The People's Choice
By: Herbert Agar
Houghton Mifflin Company, 1933
Herbert Agar's The People's Choice really took me by surprise. I haven't had the best experiences with the politically oriented non-fiction Pulitzer winners, but Agar's book really drew me in.
His point in the book is that the first twenty-nine presidents of the United States, from George Washington to Warren Harding, can be divided into three eras. He claims that the first six presidents, from Washington to J.Q. Adams, were not democratic at all - they created an oligarchy, or rule by the wealthy. Not only were each of these men of the upper class, but Agar thinks that each also felt that only the upper classes were fit to rule.
The election of Andrew Jackson issued in the next era of actual democratic rule. For the most part the presidents from Jackson to Lincoln (Agar also included Jefferson Davis) came from the lower or middle classes and worked their way up to the presidency from nothing.

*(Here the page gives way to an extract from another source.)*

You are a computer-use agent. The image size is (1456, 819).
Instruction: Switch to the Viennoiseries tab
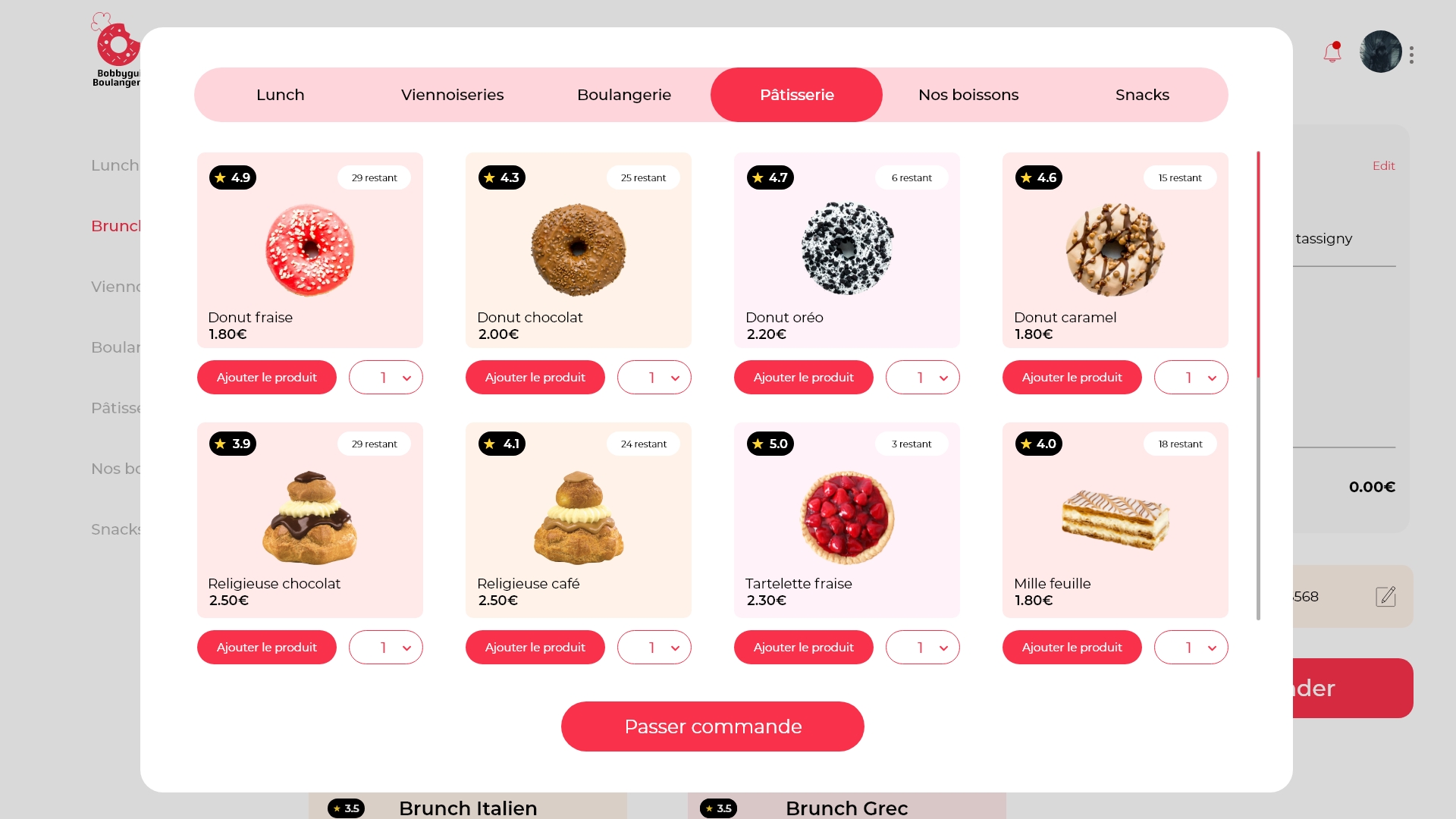click(452, 95)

This represents a time of expansion and growth in actual rule of the people.
The third era that Agar identifies began during the years of discouragement after the Civil War and continued until the election of William McKinley. He characterizes it as a plutocracy, where the wealthy tended to have more political power and social mobility was limited.
While Agar's view of American history might be a little dated, it did cause me to consider the presidencies of these men different way. He also provides a really useful summary of the administrations and issues of each of our presidents until after the first World War. Agar lived until 1980 and I would be interested to see if, in his later works, he continued his evaluation of the trends in the American presidency.